| Text excerpt |
1
   

Putin freezes commitment to arms treaty

 
 
Reply Thu 26 Apr, 2007 06:50 am
Three months ago I'd asked, if the US can't live without Cold War.

Now, it seems, Russia really has accepted the challenge:

President Putin said Russia will stop implementing a treaty limiting conventional military forces in Europe.



Quote:
Putin freezes arms treaty commitment
Thu Apr 26, 2007

By Christian Lowe

MOSCOW (Reuters) - Russian President Vladimir Putin said on Thursday he was suspending Russia's obligations under the Conventional Forces in Europe (CFE) Treaty, a move he linked to U.S. plans for a missile defence shield in Europe.

Putin, in a hawkish annual speech to both houses of parliament, said the NATO signatories to the 1990 treaty were not respecting it, and the U.S. plan to put missile defence systems in Poland and the Czech Republic made matters worse.

He said Russia would look at withdrawing from the treaty altogether if negotiations he proposed with NATO countries failed to resolve Russia's grievances.

Russia says the missile shield plan -- which Washington says is intended to protect from attacks by so-called "rogue states" -- is a threat to its national security.

"(NATO countries) are ... building up military bases on our borders and, more than that, they are also planning to station elements of anti-missile defence systems in Poland and the Czech Republic," Putin said.

| Data lines |

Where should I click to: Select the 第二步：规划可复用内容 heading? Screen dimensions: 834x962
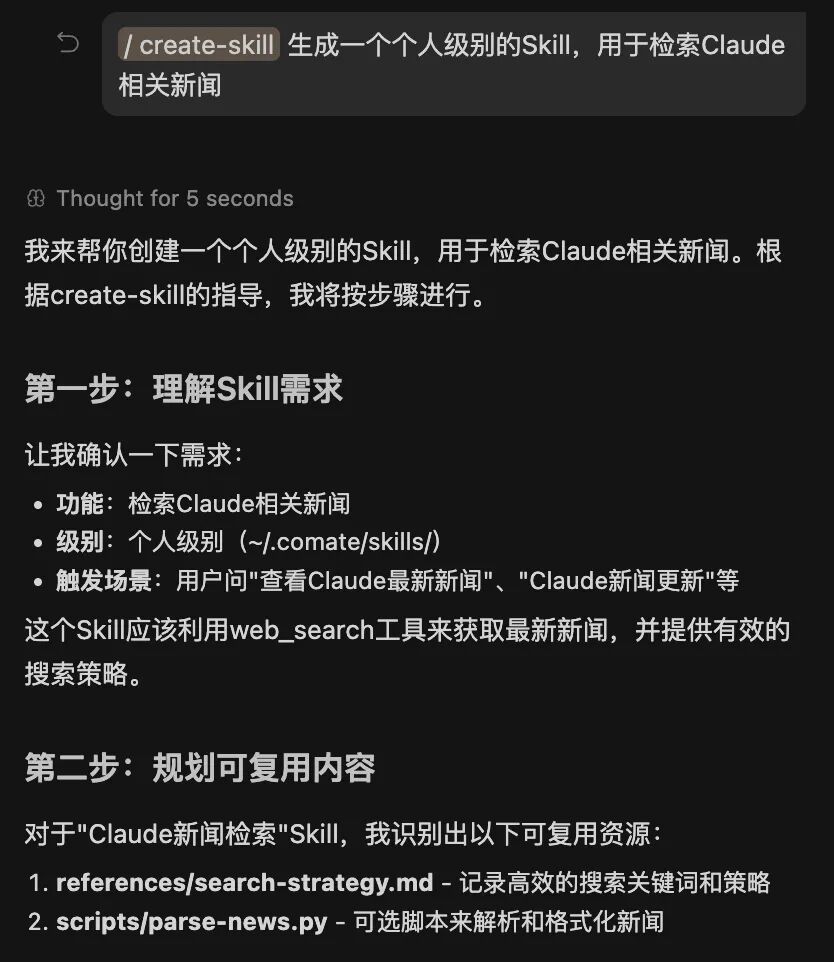tap(198, 769)
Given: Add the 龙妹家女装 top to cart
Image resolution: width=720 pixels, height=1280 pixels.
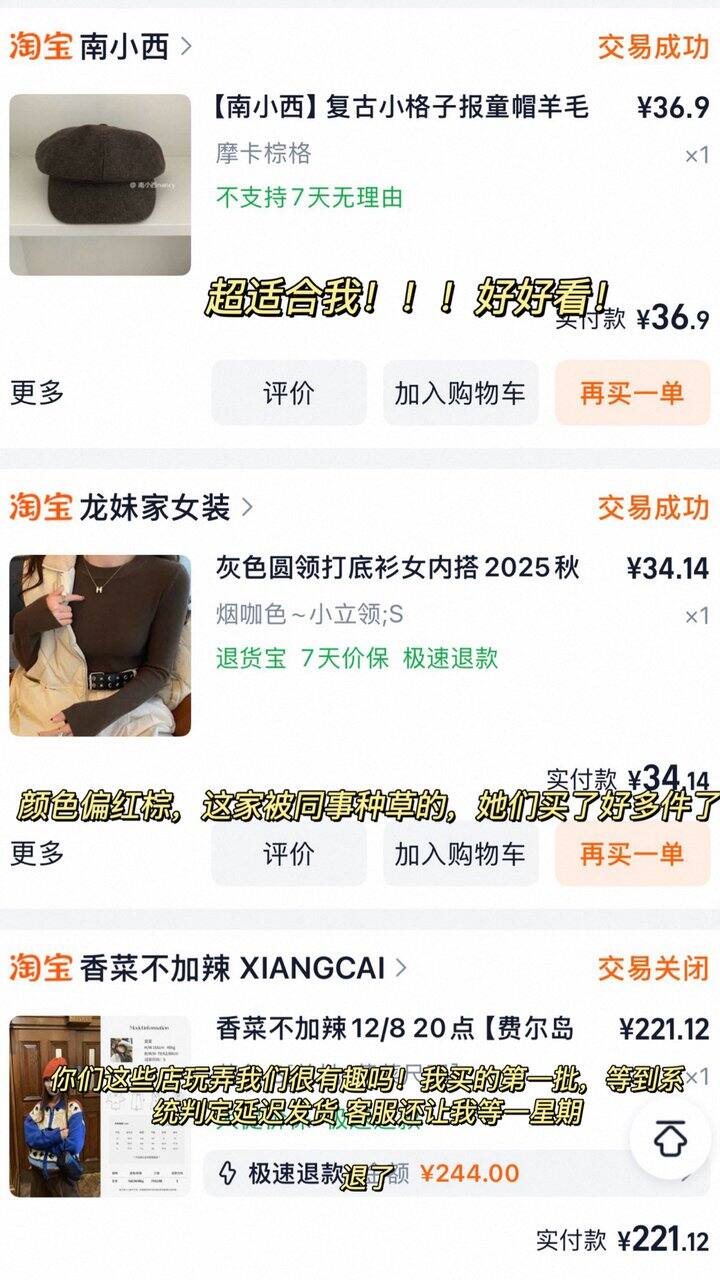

| Prompt |
In the text on Putin and the arms treaty, why did Putin say Russia was suspending its obligations under the CFE Treaty? Answer in one to three sentences.

| The completed task |
He said the NATO signatories to the 1990 treaty were not respecting it. He added that the U.S. plan to put missile defence systems in Poland and the Czech Republic made matters worse. He also accused NATO countries of building up military bases on Russia's borders.